===== Extrait du texte =====
Car son esprit, où qu’il vive aujourd’hui, en ce moment rend gloire à Dieu, confesse sa Vérité et cherche un salut que nous implorons avec Lui, dans la dévotion à la Vierge Marie qu’il célébra, je l’ai vu, je m’en souviens, Dieu s’en souvient, dans le Credo intègre et fort qu’il proclama au nom du peuple de Dieu, dans la défense du Sacerdoce et la pureté du mariage chrétien, dans la foi à Jésus-Christ Fils de Dieu ressuscité d’entre les morts qu’il confessa aux Pâques dernières avec une ardeur de conviction poignante, dans le service de l’Église romaine dont il voulut maintenir la dignité, l’autorité et les prérogatives conformément à sa mission essentielle.

Que les Princes de l’Église réunis en Conclave, que le Successeur de Saint Pierre qu’ils éliront se souviennent qu’il n’est point de meilleure œuvre salutaire pour l’âme du Pontife défunt que de rendre à l’Église la tranquillité après la tempête, la foi après tant de remises en question et la charité fraternelle au lieu de suspicion et de toute aigre contestation. Là où est présentement le Pape Paul VI, il n’implore rien d’autre pour cette Église qui fut sienne pour son malheur et pour le nôtre.
=====
**Travail demandé:**
Recopiez mot pour mot le passage de l'extrait sur le pape Paul VI commençant par « Que les Princes » et se terminant par « pour le nôtre. ». Les données ne sont pas nécessaires pour ce travail.
===== Données enregistrées =====
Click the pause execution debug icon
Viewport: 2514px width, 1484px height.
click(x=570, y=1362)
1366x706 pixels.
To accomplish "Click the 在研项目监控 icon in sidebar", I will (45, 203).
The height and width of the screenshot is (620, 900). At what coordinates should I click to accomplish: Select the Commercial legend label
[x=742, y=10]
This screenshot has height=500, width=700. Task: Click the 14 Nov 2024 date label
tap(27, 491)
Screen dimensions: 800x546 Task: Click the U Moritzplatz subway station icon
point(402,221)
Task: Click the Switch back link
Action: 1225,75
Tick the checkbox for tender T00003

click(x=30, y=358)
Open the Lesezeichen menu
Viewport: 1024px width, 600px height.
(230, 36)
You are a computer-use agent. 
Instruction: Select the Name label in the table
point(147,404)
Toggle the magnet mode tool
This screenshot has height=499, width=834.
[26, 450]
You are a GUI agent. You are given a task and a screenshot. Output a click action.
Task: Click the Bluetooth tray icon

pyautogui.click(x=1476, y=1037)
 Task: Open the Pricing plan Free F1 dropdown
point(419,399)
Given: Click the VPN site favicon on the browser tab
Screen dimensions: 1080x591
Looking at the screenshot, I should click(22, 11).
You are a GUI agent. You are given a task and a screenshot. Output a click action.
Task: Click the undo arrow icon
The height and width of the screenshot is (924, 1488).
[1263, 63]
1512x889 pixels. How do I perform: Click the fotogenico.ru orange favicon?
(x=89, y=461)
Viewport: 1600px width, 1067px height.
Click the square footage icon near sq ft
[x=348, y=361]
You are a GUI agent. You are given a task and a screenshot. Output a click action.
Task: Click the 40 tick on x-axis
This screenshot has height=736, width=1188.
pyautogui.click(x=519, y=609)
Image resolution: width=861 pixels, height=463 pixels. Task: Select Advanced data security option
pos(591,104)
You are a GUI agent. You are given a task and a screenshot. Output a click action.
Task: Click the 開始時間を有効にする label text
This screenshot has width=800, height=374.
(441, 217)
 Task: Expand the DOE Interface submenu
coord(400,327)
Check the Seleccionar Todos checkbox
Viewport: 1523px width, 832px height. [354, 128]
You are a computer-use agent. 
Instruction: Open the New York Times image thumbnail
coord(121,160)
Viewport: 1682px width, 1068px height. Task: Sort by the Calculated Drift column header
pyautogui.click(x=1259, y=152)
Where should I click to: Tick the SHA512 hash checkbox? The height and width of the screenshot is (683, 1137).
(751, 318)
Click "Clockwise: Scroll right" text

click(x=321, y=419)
=====
**Réponse correcte:**
Que les Princes de l’Église réunis en Conclave, que le Successeur de Saint Pierre qu’ils éliront se souviennent qu’il n’est point de meilleure œuvre salutaire pour l’âme du Pontife défunt que de rendre à l’Église la tranquillité après la tempête, la foi après tant de remises en question et la charité fraternelle au lieu de suspicion et de toute aigre contestation. Là où est présentement le Pape Paul VI, il n’implore rien d’autre pour cette Église qui fut sienne pour son malheur et pour le nôtre.